### WHAT YOU HAVE TO DO
Return each entry exactly, with none missing.

[Start of section]

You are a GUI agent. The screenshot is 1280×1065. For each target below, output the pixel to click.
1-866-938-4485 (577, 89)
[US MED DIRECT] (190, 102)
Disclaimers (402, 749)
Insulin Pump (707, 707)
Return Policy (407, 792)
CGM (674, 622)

[End of section]

### EXPECTED ANSWER
You are a GUI agent. The screenshot is 1280×1065. For each target below, output the pixel to click.
1-866-938-4485 (577, 89)
[US MED DIRECT] (190, 102)
Disclaimers (402, 749)
Insulin Pump (707, 707)
Return Policy (407, 792)
CGM (674, 622)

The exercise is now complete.